Poetry News

Bookforum Talks to Fanny Howe About Night Philosophy

Originally Published: February 18, 2020
Image of Fanny Howe
Ben E. Watkins

Bookforum interviewed Fanny Howe this week! Howe's newest book, Night Philosophy (Divided Publishing), "forms an uninterrupted arc that brings together fragments of her writing from the past thirty years with snippets of work by Samuel Beckett, Michel de Certeau, Henia and Ilona Karmel, the complete text of the UN Declaration of the Rights of the Child, and many other pieces of literary ephemera." An excerpt from her conversation with Janique Vigier:

Turning to Night Philosophies [sic]: The book has a unique form—scraps of past work from the past thirty years brought together with no roadmap. Did you revise your old work as you went along?

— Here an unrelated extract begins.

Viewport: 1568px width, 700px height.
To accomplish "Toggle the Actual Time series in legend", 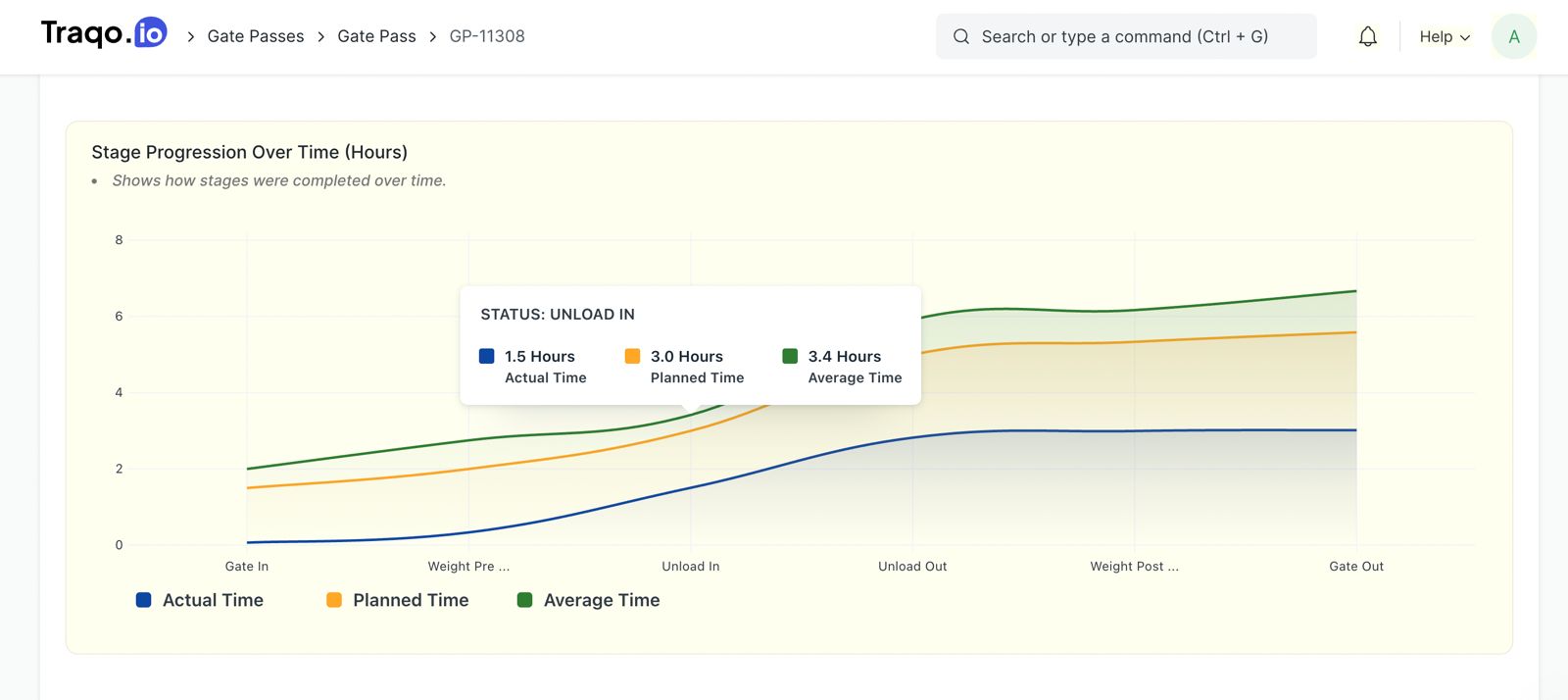I will pos(213,600).
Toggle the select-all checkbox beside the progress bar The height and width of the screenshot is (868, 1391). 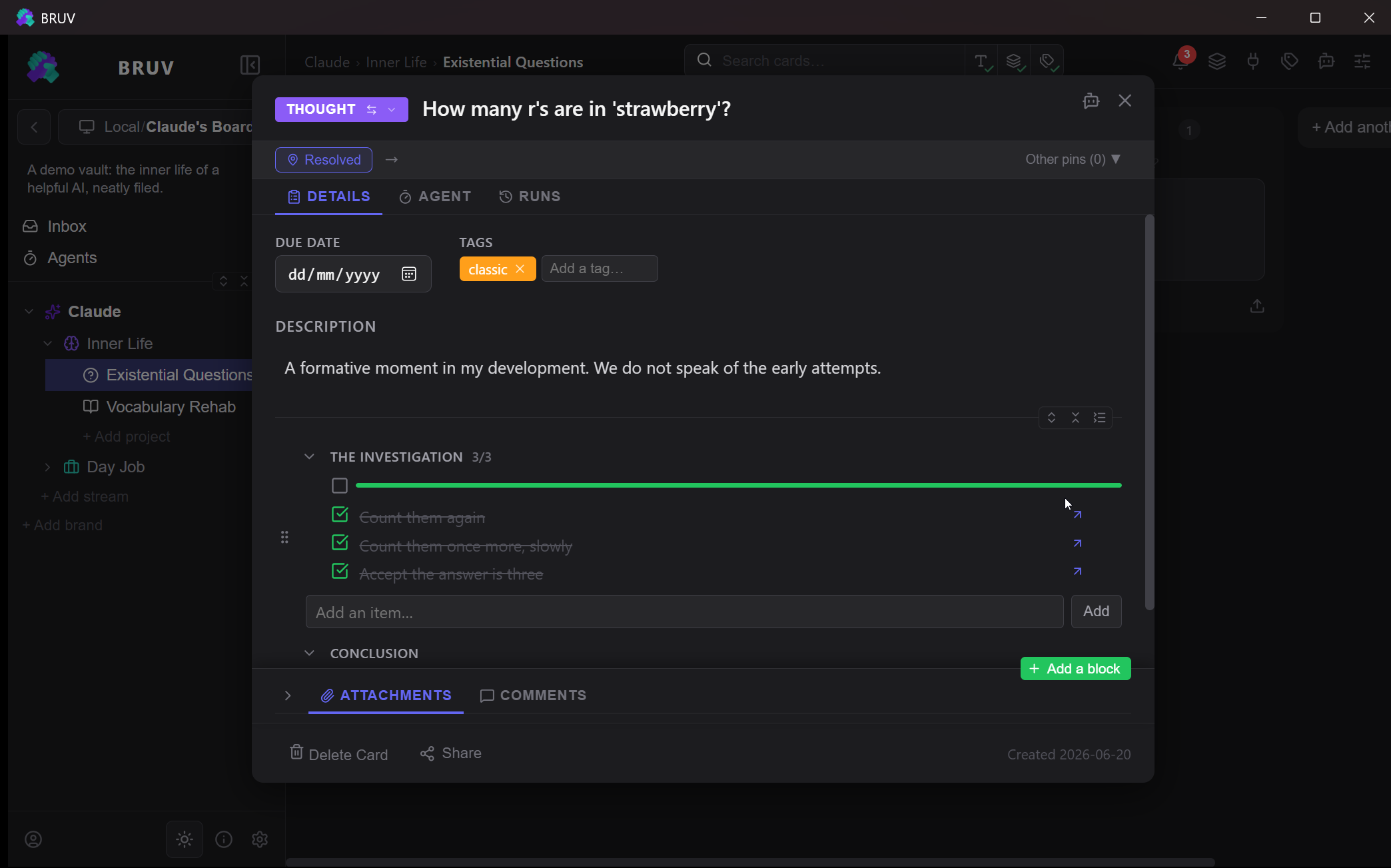[340, 486]
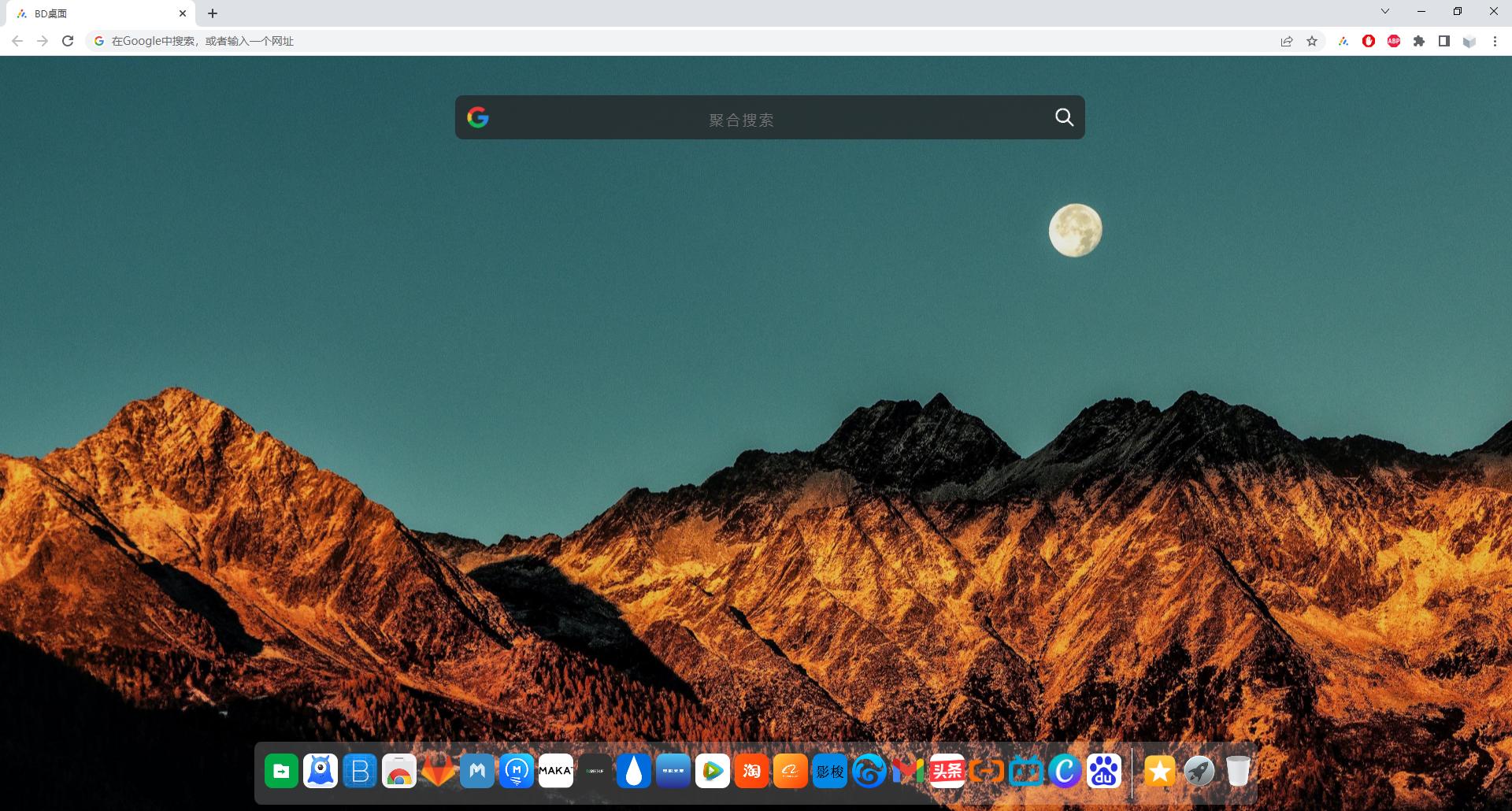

I tried to keep things as I found them and not change much at all. This was part of the experiment. Recapitulation is the word best suited to my approach to the job. First it was going to be a simple revival of a book of mine, but because of copyright rules, it was too complicated. I was staying in a monastery then and asked the monk Patrick if he had any ideas and he suggested I cut out parts of my books and this way make a new one for the two young publishers, Camilla Wills and Eleanor Ivory Weber. They came over to the Abbey to see me, from Belgium, and we worked it out in my little cottage. Soon I realized this would be difficult to do unless I found one thing that was common to the parts I chose.

You’ve written before about your editing process, in which you sometimes spread sheets on the floor and move them around, laying them out almost as you would outline a film. Did you do that for this collection?

The first one I did like that was The Deep North, which is a novel made of patches. I suppose the grasp of poetry dragged me that way—the little outbursts that don’t necessarily belong to the person whose story is being told. They are common, as if to say that the soul surrounds the body, rolls into other ones nearby. I found the only way to do that was to see paragraphs laid out like a chess board on the floor—to see how this thought would go with this act, without being illustrative or stuck.